I
Hace exactamente un año, el 21 de septiembre de 2016, la cotización del dólar según la página web DolarToday (que a pesar de toda la propaganda en contra por Gobierno de Nicolás Maduro es la referencia del precio de la moneda estadounidense en Venezuela, es decir, de los negocios), era de 1.008 bolívares. Desde hace un año, la moneda ha perdido 95,6 % de su valor; hoy cotiza a 22.938 bolívares, y el miércoles estuvo más baja aún.
El 19 de abril de 2013, cuando Maduro asumió el Gobierno formalmente, tras la muerte de Hugo Chávez, y en una elección cuya limpieza aún está en entredicho, la moneda venezolana se cambiaba a 24,8 unidades por dólar, lo que significa que desde ese momento, el bolívar ha perdido 99,8 % de su valor.
Nada que sorprenda, tomando en cuenta que la masa monetaria que había en 2013 era apenas 0,7 % de la que existe hoy; y que en el último año, según estadística del Banco Central (es prácticamente la única cifra que aún publica), ha crecido 450 %.
Con semejante desbarajuste monetario, no extraña, tampoco, que la canasta básica medida por el Centro de Análisis de los Trabajadores (Cendas, porque el BCV ha dejado de publicar las cifras de inflación) se haya incrementado en 295 % en este último año, mientras desde abril de 2013 el incremento es —agárrense— de 36.708 %.
Solo esto bastaría para explicar el desastre que es la economía venezolana bajo el Gobierno de Maduro. Pero los números no dicen, en realidad, de los sufrimientos de los ciudadanos de un país que huyen adonde sea para no soportarlo. Ni siquiera reacciona al estímulo inflacionario, que todos los economistas reconocen, pues la gente protege su dinero con la compra de bienes, normalmente no perecederos, moviendo la economía. Y el estímulo no se produce por una razón muy sencilla: No hay confianza, ni bienes que comprar.
El país lleva cuatro años de contracción económica, es decir, de caída continuada de la cantidad de bienes y servicios que produce. Además, nadie invierte un dólar, o un bolívar, en Venezuela, si puede evitarlo. Un corredor amigo me dice que en el último año, el valor de los inmuebles (principal patrimonio de la clase media) ha caído 70 %.
Cuando habla sobre economía, Maduro siempre se jacta de haber “mantenido” el gasto público, sin percibir, en apariencia, que justamente el gasto público es el responsable de esto. La inflación se está acelerando: Según el Cendas, fue de 39,4 % en agosto, último mes del que lleva registro.

**Instrucción escrita 1:**
Según el texto sobre la economía venezolana, ¿cuánto ha perdido el bolívar de su valor desde el 19 de abril de 2013?
**Instrucción escrita 2:**
Devuelve sin cambios el fragmento del texto sobre la economía venezolana que va desde "Nada que sorprenda, tomando" hasta "crecido 450 %.", ambos incluidos.

Entradas de datos:

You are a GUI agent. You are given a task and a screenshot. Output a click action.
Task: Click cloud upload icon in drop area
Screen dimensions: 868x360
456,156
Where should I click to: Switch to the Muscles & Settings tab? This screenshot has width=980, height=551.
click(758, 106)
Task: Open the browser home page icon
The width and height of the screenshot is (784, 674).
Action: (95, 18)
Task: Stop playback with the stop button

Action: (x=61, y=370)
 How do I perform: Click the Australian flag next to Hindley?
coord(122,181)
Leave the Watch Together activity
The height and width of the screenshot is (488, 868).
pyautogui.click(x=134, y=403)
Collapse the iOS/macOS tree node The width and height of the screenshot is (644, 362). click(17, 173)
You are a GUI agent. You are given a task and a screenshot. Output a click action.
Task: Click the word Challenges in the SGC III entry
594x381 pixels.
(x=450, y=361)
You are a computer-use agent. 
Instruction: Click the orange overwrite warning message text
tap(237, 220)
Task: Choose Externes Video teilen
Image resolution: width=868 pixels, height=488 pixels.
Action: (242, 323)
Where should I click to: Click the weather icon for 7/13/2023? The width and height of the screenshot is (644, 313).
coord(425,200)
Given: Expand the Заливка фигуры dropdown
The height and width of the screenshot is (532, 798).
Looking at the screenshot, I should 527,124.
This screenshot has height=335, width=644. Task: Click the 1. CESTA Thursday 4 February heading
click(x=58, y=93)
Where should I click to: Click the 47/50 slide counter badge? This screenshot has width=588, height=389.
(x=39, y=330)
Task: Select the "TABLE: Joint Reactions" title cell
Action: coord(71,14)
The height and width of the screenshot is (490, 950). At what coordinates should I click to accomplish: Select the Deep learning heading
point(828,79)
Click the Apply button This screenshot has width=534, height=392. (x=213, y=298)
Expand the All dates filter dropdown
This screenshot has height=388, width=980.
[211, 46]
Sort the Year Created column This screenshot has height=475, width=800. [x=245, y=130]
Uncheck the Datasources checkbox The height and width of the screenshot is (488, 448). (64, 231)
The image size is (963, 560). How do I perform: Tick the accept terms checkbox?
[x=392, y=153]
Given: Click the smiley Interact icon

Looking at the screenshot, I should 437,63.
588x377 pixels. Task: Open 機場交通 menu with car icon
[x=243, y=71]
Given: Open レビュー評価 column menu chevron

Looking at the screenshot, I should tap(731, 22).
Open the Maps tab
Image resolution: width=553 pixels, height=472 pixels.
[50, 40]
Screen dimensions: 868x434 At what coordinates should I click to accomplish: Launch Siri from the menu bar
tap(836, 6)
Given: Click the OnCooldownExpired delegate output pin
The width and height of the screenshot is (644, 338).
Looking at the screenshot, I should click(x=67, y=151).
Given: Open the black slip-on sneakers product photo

**Respuesta completa 1:**
El 99,8 % de su valor.

**Respuesta completa 2:**
Nada que sorprenda, tomando en cuenta que la masa monetaria que había en 2013 era apenas 0,7 % de la que existe hoy; y que en el último año, según estadística del Banco Central (es prácticamente la única cifra que aún publica), ha crecido 450 %.